For example, such a determination may be based on whether
collections are (or are about to) take place on other ones of the
virtual machine instances.
[0093] In some embodiments, the systems described herein may
implement application program interfaces (APIs) for performing
operations that support the coordinated garbage collection
techniques described herein. For example, they may include an API
that is usable to send heap information from each node (e.g., each
JVM) to a coordinator process, and one or more other APIs that are
usable by the coordinator to trigger minor or major garbage
collection activity on particular nodes. In some embodiments, they
may also include APIs for expanding or contracting the heap on a
particular node (e.g., on a particular JVM). For example, in some
cases, there may be a reason that particular node(s) need to
collect more frequently than the others, rather than having the
heaps of all of the nodes being of equal size and/or adhering to
the same policies for when to trigger a collection. In such cases,
the collector process may be configured to take that into account
and invoke an operation to expand the heap(s) on those particular
node(s).
[0094] As discussed above, problems related to garbage collection
may stem from different nodes performing garbage collection at
different times. As a result, nodes may not be able to perform
useful work while other nodes perform garbage collection. In some
embodiments, the use of load balancing within a data analytics
cluster computing framework (e.g., the Spark framework) may allow
the heap growth rates to be set to be similar across all of the
nodes. In such embodiments, an application as a whole may tend to
need to collect on each node at approximately the same time, and a
coordinated garbage collection policy may change the timing of
collections on each node but may not substantially increase their
frequency.
[0095] To test this hypothesis, the old generation size on
different nodes was measured over time. More specifically, old
generation size was measured on the different nodes of the PageRank
computation over time without garbage collection coordination, and
the results are illustrated in FIG. 6. In this example, the
vertical lines in graph 600 indicate points at which garbage
collection pauses were taken on any of the nodes, and each of the
patterned lines indicates the old generation size of a respective
number of nodes (according to the Legend). It was observed that the
old generation fills up at a similar rate on the different nodes,
but garbage collection is triggered at different times, causing
garbage collection pauses to not overlap. In this example, as the
heap on each node grew (as the computation proceeded), the time
between synchronization intervals on that node also grew. The
synchronization interval then dropped back down after garbage
collection was performed. In this example, which does not include
garbage collection coordination, each machine performed garbage
collection whenever it determined that it needed to (without regard
to what any other nodes were doing), which delayed the other nodes.

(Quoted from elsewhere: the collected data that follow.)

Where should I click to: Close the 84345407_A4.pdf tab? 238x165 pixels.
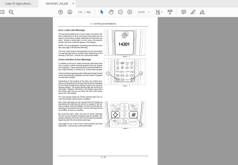[73, 4]
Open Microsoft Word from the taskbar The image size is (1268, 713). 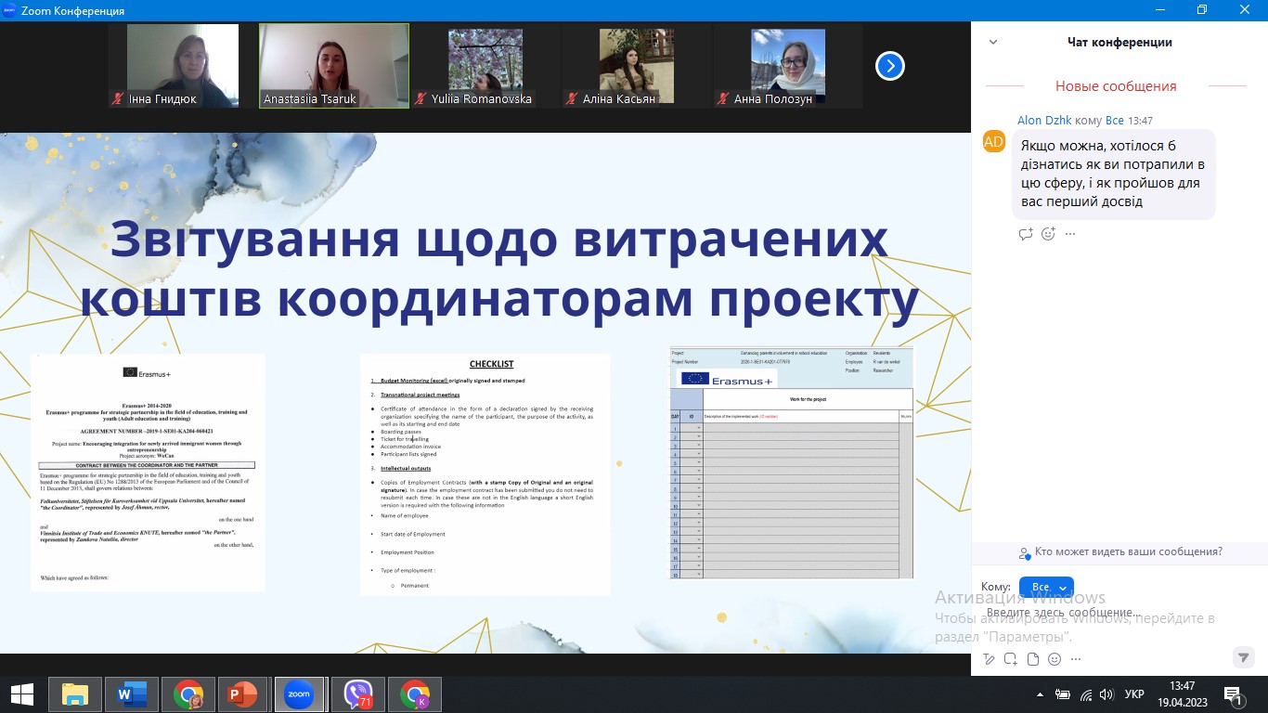(x=132, y=694)
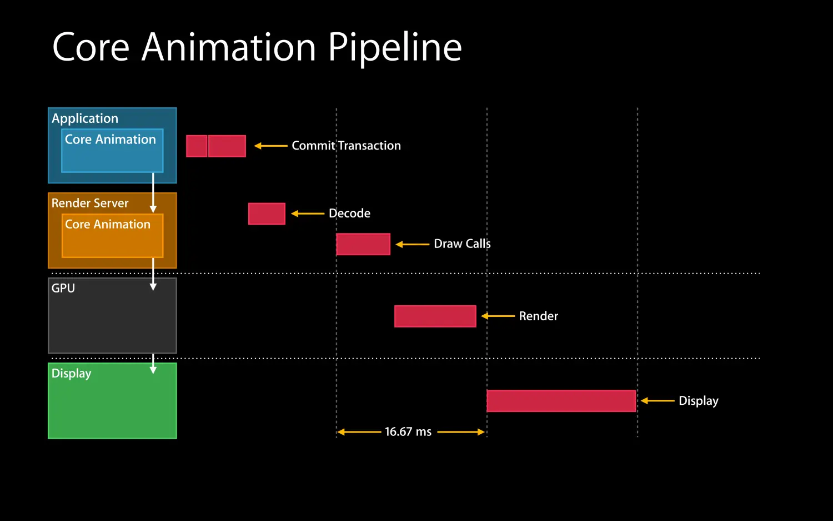833x521 pixels.
Task: Click the orange Core Animation box in Render Server
Action: click(112, 236)
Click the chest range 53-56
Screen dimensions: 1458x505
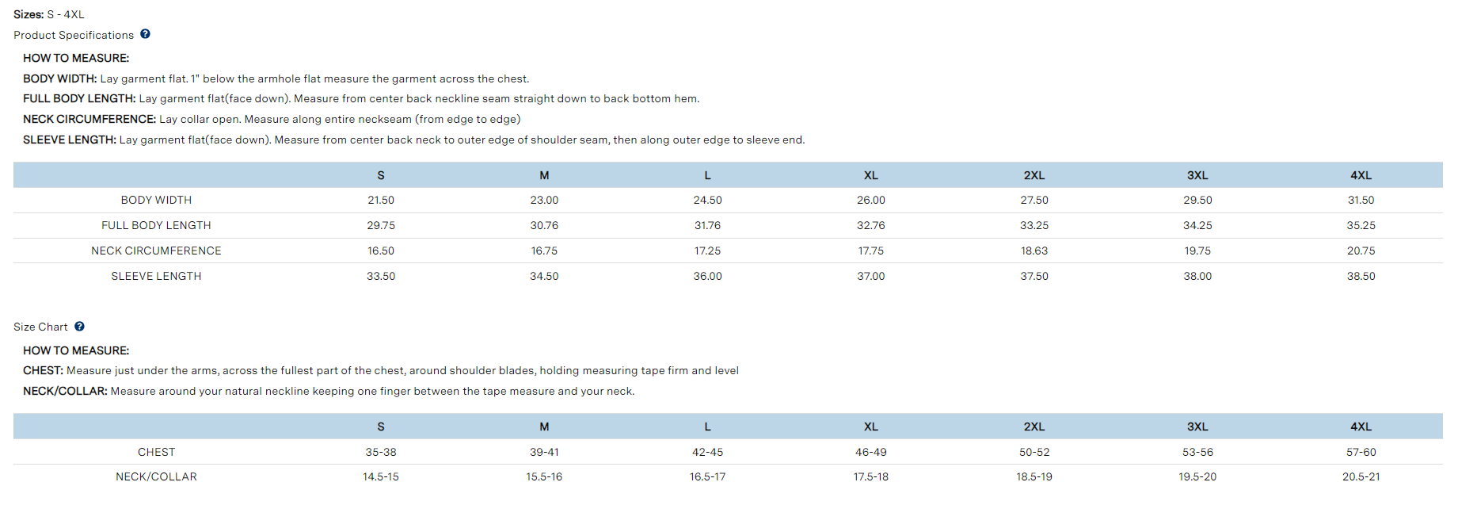pos(1197,453)

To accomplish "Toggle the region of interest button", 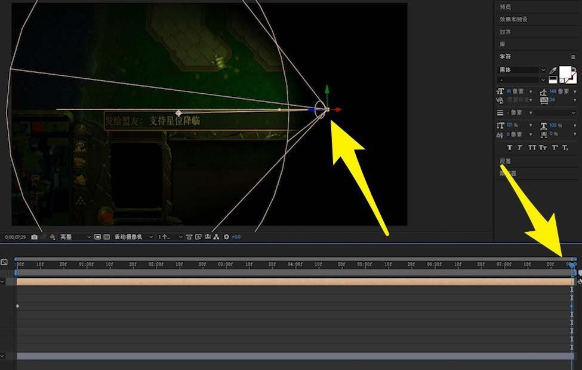I will [x=98, y=237].
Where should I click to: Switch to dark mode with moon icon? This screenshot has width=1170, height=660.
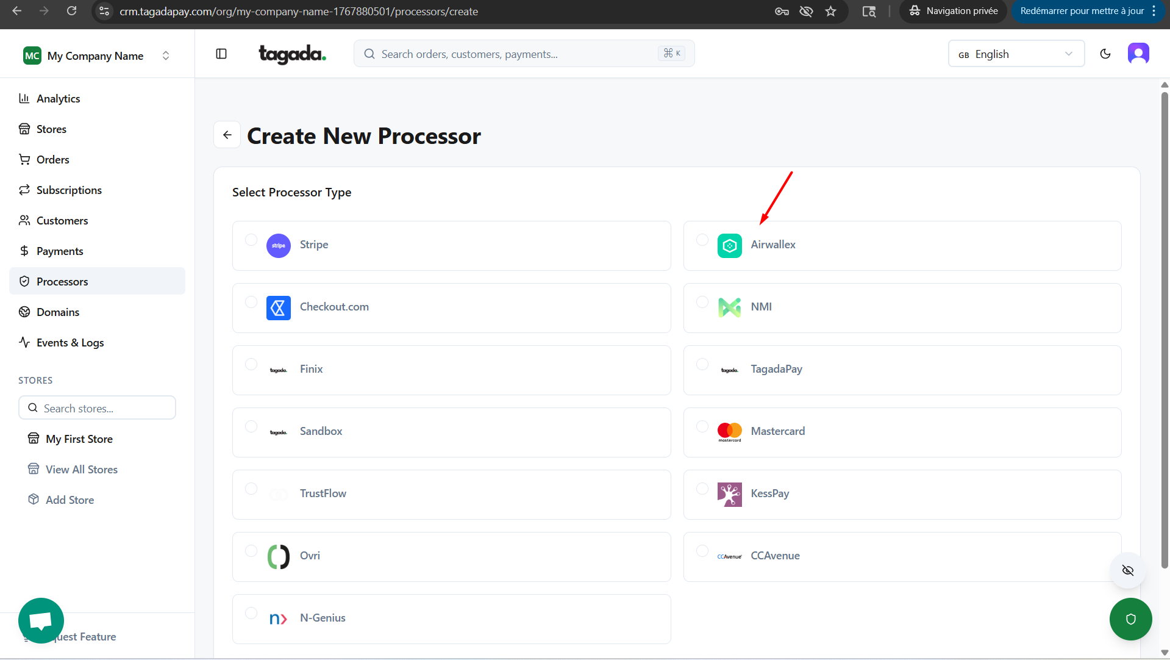click(x=1105, y=54)
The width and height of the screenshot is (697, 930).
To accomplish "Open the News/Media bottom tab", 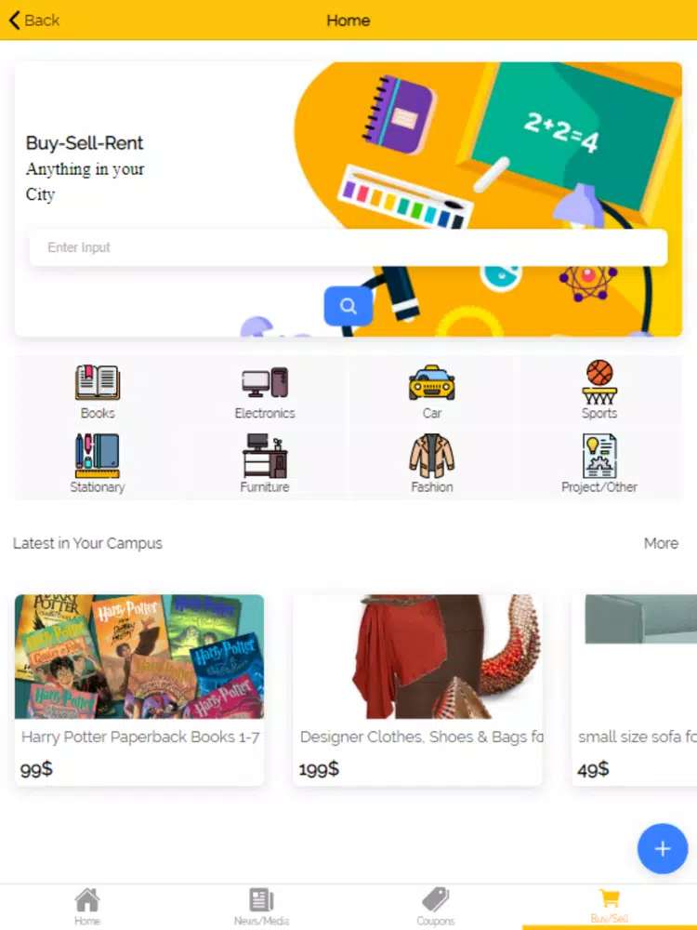I will coord(261,906).
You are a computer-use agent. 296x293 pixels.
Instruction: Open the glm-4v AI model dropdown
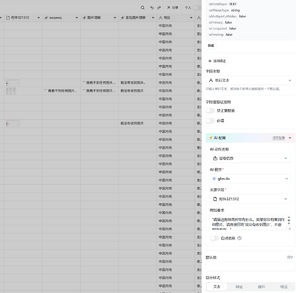(x=250, y=179)
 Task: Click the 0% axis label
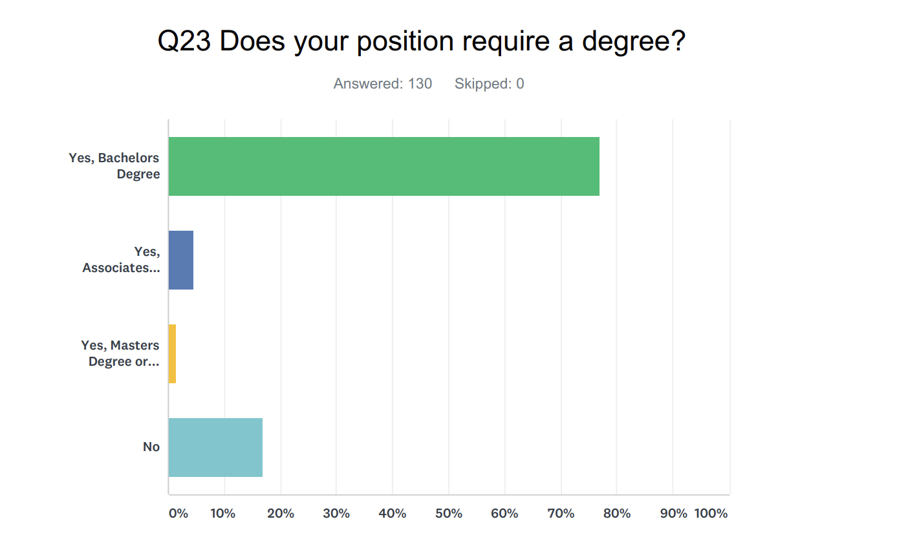pyautogui.click(x=178, y=514)

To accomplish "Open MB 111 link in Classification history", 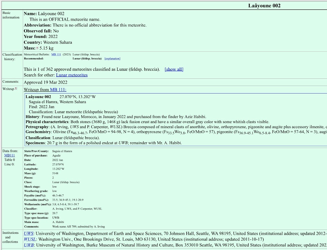I will (x=56, y=54).
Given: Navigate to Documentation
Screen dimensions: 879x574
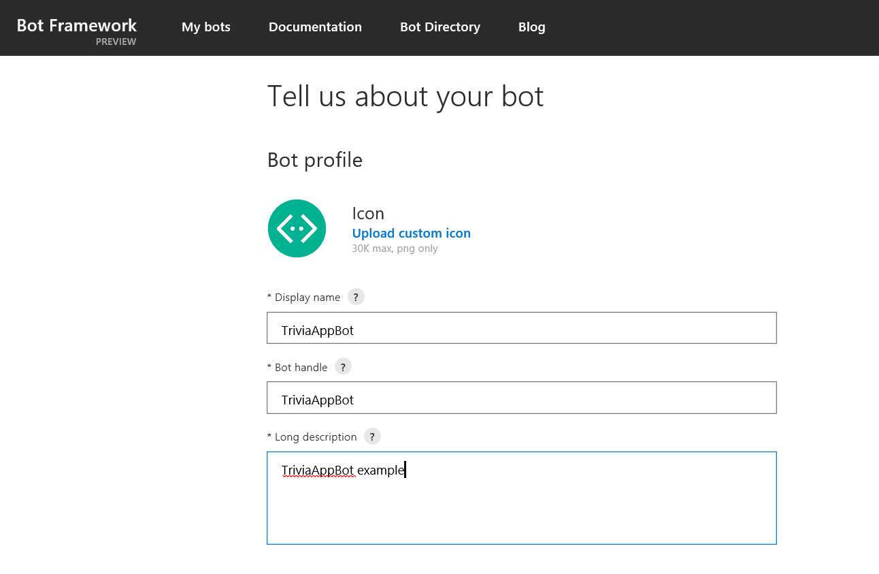Looking at the screenshot, I should 315,27.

Note that the amount of work represented in the graph in FIG. 6
took approximately 500 seconds to perform without garbage
collection coordination.
[0096] In testing the hypothesis, the old generation of different
nodes was also measured over time when coordinated garbage
collection was implemented. Here again, old generation size was
measured on the different nodes of the PageRank computation over
time without garbage collection coordination, and the results are
illustrated in FIG. 7. In this example, the vertical lines in graph
700 indicate points at which garbage collection pauses were taken
on any of the nodes, and each of the patterned lines indicates the
old generation size of a respective number of nodes (according to
the Legend). As in the previous example, as the heap on each node
grew (as the computation proceeded), the time between
synchronization intervals on that node also grew. The
synchronization interval then dropped back down after garbage
collection was performed. However, in this example, the garbage
collection coordinator was configured to trigger a full collection
on all nodes once every 100 seconds. Note that, based on the
previous measurements, this interval appeared to be slightly less
than the average gap between full collections without coordination.
As shown in FIG. 7, garbage collection cycles were performed at
substantially the same time on the different nodes and across the
application (e.g., the vertical lines in FIG. 7 align and overlap),
unlike in FIG. 6. Note that the time it took to perform the amount
of work represented in the graph in FIG. 7 (which was the same as
the amount of work represented in FIG. 6) was reduced from
approximately 500 seconds to approximately 450 seconds due to the
introduction of garbage collection coordination.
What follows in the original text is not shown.